The Educational Opportunity Program (EOP) is set to celebrate its 50th anniversary at their biannual conference on May 5. Former directors and alumni will join current administration and students within the EOP.
The EOP’s beginnings are rooted in the late 1960s during the Rockefeller Administration, when the governor witnessed the connection between class and the availability of resources to create employable people.
Anthony Bonilla, the director of the EOP at SUNY New Paltz commented on the program’s origins.
“There was initiative to help students who didn’t have employable skills to acquire college education or a degree,” Bonilla said.
“ The governor during that time was travelling in many of the inner-cities, and saw people who were standing around, and so he basically said why are they just standing around? And someone said, they just don’t have employable skills. So he said, well we have to do something about that.” He began an access program for college. It first began in the CUNY system, called SEEK.” In 1967, modeled after the SEEK (Search for Education, Elevation, and Knowledge) program instituted the year prior, Assemblyman Arthur O. Eve brought the program to the SUNY system by developing the bill that later created the Educational Opportunity Program. This program would grow to become a university-wide opportunity program, now an influential part of forty-three campuses in the SUNY system.
“The main reason [EOP was formed] is to provide access into higher education for students who meet certain income and academic guidelines,” Bonilla said. “The income guidelines are basically at the poverty level.”
If these financial and academic guidelines are met, a student enrolled in the EOP is eligible for full TAP, full financial federal aid, and some EOP funds, totaling about $2,800 per year for a student. Students enrolled through EOP receive academic support in the form of a counselor or advisor who works with them for the four or five years that they are students. EOP funds financially for five years.
“Most of the EOP students were not admissible to the general admissions criteria, but with added support, and a bit of financial and academic support, they are able to excel,” said Bonilla.

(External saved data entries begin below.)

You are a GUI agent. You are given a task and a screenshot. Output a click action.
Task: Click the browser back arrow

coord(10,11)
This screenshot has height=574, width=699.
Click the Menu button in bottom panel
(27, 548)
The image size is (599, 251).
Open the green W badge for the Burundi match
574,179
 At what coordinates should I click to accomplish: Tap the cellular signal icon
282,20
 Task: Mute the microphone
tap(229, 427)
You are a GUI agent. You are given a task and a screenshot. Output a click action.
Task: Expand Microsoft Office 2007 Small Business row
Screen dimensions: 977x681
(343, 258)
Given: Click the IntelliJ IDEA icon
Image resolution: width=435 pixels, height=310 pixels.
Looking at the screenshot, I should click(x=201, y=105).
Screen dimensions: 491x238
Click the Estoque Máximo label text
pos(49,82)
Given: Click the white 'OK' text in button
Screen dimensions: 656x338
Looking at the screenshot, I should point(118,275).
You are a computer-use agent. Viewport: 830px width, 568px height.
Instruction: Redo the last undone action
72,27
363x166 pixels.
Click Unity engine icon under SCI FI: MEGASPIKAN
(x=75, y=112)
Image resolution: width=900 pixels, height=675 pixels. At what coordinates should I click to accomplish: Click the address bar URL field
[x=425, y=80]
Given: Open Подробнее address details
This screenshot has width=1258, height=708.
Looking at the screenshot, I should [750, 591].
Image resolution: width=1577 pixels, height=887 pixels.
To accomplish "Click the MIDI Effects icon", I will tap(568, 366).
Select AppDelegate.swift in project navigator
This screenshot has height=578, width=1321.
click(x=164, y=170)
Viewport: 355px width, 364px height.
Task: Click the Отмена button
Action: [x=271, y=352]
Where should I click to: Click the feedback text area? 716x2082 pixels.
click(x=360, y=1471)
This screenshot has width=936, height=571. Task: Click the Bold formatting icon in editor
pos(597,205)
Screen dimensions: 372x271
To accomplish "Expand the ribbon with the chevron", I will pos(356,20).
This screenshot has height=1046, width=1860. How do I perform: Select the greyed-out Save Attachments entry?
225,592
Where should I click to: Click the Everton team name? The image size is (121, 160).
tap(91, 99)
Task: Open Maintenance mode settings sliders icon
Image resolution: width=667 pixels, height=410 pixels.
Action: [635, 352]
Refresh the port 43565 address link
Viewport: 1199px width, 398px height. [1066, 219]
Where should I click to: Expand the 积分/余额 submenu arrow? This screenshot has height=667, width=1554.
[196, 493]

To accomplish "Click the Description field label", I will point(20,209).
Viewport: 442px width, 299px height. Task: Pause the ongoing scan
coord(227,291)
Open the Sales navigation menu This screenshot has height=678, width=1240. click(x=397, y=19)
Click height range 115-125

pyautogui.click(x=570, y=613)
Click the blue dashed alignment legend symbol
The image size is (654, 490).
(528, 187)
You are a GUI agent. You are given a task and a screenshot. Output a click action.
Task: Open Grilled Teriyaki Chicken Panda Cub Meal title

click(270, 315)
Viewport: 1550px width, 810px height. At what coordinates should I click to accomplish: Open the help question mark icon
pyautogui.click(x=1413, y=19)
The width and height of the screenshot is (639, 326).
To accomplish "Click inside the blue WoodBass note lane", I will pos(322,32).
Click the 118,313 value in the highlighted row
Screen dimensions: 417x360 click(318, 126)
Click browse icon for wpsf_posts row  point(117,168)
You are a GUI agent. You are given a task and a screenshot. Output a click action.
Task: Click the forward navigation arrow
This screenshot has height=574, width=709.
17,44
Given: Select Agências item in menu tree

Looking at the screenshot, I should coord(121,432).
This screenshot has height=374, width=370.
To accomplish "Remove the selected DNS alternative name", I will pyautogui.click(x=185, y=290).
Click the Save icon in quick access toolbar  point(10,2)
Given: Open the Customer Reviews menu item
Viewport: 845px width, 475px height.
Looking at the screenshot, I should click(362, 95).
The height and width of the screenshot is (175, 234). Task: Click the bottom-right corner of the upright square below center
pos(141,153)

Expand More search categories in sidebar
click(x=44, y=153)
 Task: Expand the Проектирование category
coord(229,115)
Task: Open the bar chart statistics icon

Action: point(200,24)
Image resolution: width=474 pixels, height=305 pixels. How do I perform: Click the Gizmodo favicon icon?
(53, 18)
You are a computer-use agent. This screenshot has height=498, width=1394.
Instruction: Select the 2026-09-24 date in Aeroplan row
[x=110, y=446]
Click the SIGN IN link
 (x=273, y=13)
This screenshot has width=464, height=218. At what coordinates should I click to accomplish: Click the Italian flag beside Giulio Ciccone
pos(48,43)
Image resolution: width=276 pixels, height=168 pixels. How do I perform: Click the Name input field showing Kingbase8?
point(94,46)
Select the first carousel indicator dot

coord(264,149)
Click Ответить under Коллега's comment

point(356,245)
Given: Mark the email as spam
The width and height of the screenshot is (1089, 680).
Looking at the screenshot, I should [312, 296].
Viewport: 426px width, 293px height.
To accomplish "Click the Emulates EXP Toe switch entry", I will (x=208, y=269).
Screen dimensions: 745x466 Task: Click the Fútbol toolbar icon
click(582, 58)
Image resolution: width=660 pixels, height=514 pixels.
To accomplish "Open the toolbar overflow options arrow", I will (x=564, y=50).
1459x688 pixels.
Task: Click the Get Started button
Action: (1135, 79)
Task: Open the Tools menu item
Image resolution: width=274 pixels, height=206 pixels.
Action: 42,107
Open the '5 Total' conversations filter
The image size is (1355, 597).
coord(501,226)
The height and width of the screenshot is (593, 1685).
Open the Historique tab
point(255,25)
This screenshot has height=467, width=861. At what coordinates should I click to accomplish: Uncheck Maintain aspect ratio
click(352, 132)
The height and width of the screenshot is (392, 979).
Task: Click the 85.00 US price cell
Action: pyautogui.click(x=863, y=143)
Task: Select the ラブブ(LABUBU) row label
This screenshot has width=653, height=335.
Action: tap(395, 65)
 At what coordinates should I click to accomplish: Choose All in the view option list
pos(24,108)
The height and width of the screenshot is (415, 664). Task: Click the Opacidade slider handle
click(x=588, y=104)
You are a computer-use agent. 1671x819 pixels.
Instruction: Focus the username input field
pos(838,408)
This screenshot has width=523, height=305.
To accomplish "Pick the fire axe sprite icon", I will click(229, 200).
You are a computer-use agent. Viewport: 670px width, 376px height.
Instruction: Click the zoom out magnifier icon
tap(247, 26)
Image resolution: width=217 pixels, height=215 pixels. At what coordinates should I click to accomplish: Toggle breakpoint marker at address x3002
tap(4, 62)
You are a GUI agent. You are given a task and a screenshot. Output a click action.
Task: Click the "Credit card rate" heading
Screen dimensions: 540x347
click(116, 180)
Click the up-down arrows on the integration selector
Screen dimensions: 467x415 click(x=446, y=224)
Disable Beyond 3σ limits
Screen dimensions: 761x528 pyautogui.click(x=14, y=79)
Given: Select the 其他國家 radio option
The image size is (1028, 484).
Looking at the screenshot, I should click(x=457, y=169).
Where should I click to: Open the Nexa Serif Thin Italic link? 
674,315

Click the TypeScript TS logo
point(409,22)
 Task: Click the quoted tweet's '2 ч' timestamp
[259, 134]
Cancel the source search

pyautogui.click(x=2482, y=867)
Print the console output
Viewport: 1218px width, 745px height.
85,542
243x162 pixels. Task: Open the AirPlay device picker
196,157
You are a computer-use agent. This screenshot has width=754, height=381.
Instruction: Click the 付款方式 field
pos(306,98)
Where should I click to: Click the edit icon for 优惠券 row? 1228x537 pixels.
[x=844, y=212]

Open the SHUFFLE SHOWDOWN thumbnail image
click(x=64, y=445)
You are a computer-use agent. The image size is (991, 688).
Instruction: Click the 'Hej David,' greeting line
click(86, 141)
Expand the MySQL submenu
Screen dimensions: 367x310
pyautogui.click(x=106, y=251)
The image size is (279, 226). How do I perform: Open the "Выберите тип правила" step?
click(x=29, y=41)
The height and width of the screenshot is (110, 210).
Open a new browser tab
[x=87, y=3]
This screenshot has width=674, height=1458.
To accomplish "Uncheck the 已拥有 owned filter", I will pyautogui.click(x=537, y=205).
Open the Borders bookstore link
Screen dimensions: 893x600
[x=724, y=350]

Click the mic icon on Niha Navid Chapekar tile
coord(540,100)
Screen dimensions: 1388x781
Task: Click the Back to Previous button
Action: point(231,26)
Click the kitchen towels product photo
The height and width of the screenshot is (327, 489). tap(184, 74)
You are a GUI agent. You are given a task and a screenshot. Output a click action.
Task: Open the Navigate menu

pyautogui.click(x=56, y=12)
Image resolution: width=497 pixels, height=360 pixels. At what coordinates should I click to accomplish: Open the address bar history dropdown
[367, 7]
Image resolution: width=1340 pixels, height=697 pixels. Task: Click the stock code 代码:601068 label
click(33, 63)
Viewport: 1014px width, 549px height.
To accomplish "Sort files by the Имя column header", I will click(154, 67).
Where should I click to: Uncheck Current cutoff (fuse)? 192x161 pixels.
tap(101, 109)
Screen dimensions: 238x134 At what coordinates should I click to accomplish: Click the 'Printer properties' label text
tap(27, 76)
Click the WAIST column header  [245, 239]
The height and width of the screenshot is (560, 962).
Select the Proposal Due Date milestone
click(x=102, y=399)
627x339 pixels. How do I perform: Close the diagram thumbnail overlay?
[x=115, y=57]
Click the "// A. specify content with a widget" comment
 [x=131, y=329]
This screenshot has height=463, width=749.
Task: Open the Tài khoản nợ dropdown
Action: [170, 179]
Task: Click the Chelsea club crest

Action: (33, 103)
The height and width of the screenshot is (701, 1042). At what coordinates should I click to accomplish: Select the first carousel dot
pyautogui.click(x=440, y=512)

The retention and graduation rates for those within the program is high; the retention rate for the 2016 class is 90 percent, while the graduation rate within four-to-five years is 83 percent. The most recent entering class was about 150 students, chosen out of 4,900 who applied. A transfer class of about 25-30 students is also supported; students involved in sister programs EOP, HEOP and SEEK are all eligible to be enrolled in SUNY New Paltz’s division of EOP. As long as they transfer from that program, they can still come in as a transfer.
“Our EOP students are performing as well as the general admission students, and some people may ask: why is that?” Bonilla said. “It is the added support that is key. Everybody has the ability and potential, but they just come from situations which do not allow them the opportunity to enhance their skills.”
When asked about the impact of the program on the SUNY New Paltz campus, Bonilla discussed both the upsides and negative realities of the program.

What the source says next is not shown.